(GIVEN ENTRIES)
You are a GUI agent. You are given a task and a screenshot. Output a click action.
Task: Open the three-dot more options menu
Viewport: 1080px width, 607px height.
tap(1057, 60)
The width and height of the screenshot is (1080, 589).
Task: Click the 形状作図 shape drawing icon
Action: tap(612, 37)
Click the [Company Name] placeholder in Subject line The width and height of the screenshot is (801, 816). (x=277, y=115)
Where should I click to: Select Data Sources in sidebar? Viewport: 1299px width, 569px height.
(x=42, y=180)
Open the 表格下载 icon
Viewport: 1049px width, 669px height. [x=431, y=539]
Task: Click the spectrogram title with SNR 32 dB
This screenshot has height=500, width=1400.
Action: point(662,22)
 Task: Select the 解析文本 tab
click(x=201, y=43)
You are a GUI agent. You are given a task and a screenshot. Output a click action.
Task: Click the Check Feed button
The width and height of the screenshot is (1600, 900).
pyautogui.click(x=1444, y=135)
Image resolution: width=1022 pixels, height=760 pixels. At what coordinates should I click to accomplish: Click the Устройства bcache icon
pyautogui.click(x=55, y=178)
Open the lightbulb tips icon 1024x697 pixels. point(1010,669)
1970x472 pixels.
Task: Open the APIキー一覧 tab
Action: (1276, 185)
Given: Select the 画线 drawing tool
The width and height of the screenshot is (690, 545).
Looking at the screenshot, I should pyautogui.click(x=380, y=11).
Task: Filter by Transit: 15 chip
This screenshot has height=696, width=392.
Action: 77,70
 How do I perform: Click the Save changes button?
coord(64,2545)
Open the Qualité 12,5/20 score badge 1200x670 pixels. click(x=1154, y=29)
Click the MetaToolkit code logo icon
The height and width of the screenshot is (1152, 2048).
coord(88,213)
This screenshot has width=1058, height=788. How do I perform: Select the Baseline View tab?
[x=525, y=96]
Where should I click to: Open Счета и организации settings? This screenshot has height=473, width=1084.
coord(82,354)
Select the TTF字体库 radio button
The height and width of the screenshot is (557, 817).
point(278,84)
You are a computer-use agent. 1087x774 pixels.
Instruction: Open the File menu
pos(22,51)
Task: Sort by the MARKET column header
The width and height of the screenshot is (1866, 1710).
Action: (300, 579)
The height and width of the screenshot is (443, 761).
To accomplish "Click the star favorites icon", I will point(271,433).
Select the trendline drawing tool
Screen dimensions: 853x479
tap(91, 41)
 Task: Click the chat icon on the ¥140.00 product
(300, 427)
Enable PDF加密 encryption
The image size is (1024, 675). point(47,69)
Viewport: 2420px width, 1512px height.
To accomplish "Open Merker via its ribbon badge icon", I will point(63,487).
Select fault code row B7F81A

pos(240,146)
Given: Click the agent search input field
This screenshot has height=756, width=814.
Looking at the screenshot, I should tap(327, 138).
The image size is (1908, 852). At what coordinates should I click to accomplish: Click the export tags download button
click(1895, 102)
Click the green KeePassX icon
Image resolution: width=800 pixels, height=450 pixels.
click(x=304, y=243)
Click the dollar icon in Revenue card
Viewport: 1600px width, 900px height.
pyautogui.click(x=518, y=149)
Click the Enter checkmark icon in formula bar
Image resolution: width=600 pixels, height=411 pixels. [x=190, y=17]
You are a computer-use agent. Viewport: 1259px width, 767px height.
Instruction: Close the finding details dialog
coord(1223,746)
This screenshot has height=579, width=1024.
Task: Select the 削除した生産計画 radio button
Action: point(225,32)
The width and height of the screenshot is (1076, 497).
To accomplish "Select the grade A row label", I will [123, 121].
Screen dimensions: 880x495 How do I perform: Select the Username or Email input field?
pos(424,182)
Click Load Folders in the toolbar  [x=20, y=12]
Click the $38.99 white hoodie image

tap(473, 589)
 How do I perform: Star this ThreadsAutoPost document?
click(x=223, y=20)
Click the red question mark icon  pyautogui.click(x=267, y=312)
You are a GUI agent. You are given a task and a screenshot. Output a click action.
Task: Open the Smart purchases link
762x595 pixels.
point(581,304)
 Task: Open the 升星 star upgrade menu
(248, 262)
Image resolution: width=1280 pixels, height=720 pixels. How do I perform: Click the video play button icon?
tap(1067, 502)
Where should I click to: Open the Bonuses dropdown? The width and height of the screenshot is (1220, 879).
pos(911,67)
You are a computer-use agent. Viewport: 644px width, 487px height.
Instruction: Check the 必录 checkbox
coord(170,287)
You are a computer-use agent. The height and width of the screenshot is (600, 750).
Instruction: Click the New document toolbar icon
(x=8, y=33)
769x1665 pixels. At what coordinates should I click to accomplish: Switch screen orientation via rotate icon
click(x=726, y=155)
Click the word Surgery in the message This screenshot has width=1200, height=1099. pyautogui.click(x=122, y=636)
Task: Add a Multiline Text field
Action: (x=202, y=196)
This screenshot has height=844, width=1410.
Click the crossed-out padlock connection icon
(End GIVEN ENTRIES)
● EXERCISE BRIEF: Write each record above out again exactly as it reads.

● EXERCISE SOLUTION:
You are a GUI agent. You are given a task and a screenshot. Output a click action.
Task: Open the three-dot more options menu
Viewport: 1080px width, 607px height.
tap(1057, 60)
The width and height of the screenshot is (1080, 589).
Task: Click the 形状作図 shape drawing icon
Action: tap(612, 37)
Click the [Company Name] placeholder in Subject line The width and height of the screenshot is (801, 816). (x=277, y=115)
Where should I click to: Select Data Sources in sidebar? Viewport: 1299px width, 569px height.
(x=42, y=180)
Open the 表格下载 icon
Viewport: 1049px width, 669px height. [x=431, y=539]
Task: Click the spectrogram title with SNR 32 dB
This screenshot has height=500, width=1400.
Action: point(662,22)
 Task: Select the 解析文本 tab
click(x=201, y=43)
You are a GUI agent. You are given a task and a screenshot. Output a click action.
Task: Click the Check Feed button
The width and height of the screenshot is (1600, 900).
pyautogui.click(x=1444, y=135)
Image resolution: width=1022 pixels, height=760 pixels. At what coordinates should I click to accomplish: Click the Устройства bcache icon
pyautogui.click(x=55, y=178)
Open the lightbulb tips icon 1024x697 pixels. point(1010,669)
1970x472 pixels.
Task: Open the APIキー一覧 tab
Action: (1276, 185)
Given: Select the 画线 drawing tool
The width and height of the screenshot is (690, 545).
Looking at the screenshot, I should pyautogui.click(x=380, y=11).
Task: Filter by Transit: 15 chip
This screenshot has height=696, width=392.
Action: 77,70
 How do I perform: Click the Save changes button?
coord(64,2545)
Open the Qualité 12,5/20 score badge 1200x670 pixels. click(x=1154, y=29)
Click the MetaToolkit code logo icon
The height and width of the screenshot is (1152, 2048).
coord(88,213)
This screenshot has width=1058, height=788. How do I perform: Select the Baseline View tab?
[x=525, y=96]
Where should I click to: Open Счета и организации settings? This screenshot has height=473, width=1084.
coord(82,354)
Select the TTF字体库 radio button
The height and width of the screenshot is (557, 817).
point(278,84)
You are a computer-use agent. 1087x774 pixels.
Instruction: Open the File menu
pos(22,51)
Task: Sort by the MARKET column header
The width and height of the screenshot is (1866, 1710).
Action: (300, 579)
The height and width of the screenshot is (443, 761).
To accomplish "Click the star favorites icon", I will point(271,433).
Select the trendline drawing tool
Screen dimensions: 853x479
tap(91, 41)
 Task: Click the chat icon on the ¥140.00 product
(300, 427)
Enable PDF加密 encryption
The image size is (1024, 675). point(47,69)
Viewport: 2420px width, 1512px height.
To accomplish "Open Merker via its ribbon badge icon", I will point(63,487).
Select fault code row B7F81A

pos(240,146)
Given: Click the agent search input field
This screenshot has height=756, width=814.
Looking at the screenshot, I should tap(327, 138).
The image size is (1908, 852). At what coordinates should I click to accomplish: Click the export tags download button
click(1895, 102)
Click the green KeePassX icon
Image resolution: width=800 pixels, height=450 pixels.
click(x=304, y=243)
Click the dollar icon in Revenue card
Viewport: 1600px width, 900px height.
pyautogui.click(x=518, y=149)
Click the Enter checkmark icon in formula bar
Image resolution: width=600 pixels, height=411 pixels. [x=190, y=17]
You are a computer-use agent. Viewport: 1259px width, 767px height.
Instruction: Close the finding details dialog
coord(1223,746)
This screenshot has height=579, width=1024.
Task: Select the 削除した生産計画 radio button
Action: point(225,32)
The width and height of the screenshot is (1076, 497).
To accomplish "Select the grade A row label", I will [123, 121].
Screen dimensions: 880x495 How do I perform: Select the Username or Email input field?
pos(424,182)
Click Load Folders in the toolbar  [x=20, y=12]
Click the $38.99 white hoodie image

tap(473, 589)
 How do I perform: Star this ThreadsAutoPost document?
click(x=223, y=20)
Click the red question mark icon  pyautogui.click(x=267, y=312)
You are a GUI agent. You are given a task and a screenshot. Output a click action.
Task: Open the Smart purchases link
762x595 pixels.
point(581,304)
 Task: Open the 升星 star upgrade menu
(248, 262)
Image resolution: width=1280 pixels, height=720 pixels. How do I perform: Click the video play button icon?
tap(1067, 502)
Where should I click to: Open the Bonuses dropdown? The width and height of the screenshot is (1220, 879).
pos(911,67)
You are a computer-use agent. Viewport: 644px width, 487px height.
Instruction: Check the 必录 checkbox
coord(170,287)
You are a computer-use agent. The height and width of the screenshot is (600, 750).
Instruction: Click the New document toolbar icon
(x=8, y=33)
769x1665 pixels. At what coordinates should I click to accomplish: Switch screen orientation via rotate icon
click(x=726, y=155)
Click the word Surgery in the message This screenshot has width=1200, height=1099. pyautogui.click(x=122, y=636)
Task: Add a Multiline Text field
Action: (x=202, y=196)
This screenshot has height=844, width=1410.
Click the crossed-out padlock connection icon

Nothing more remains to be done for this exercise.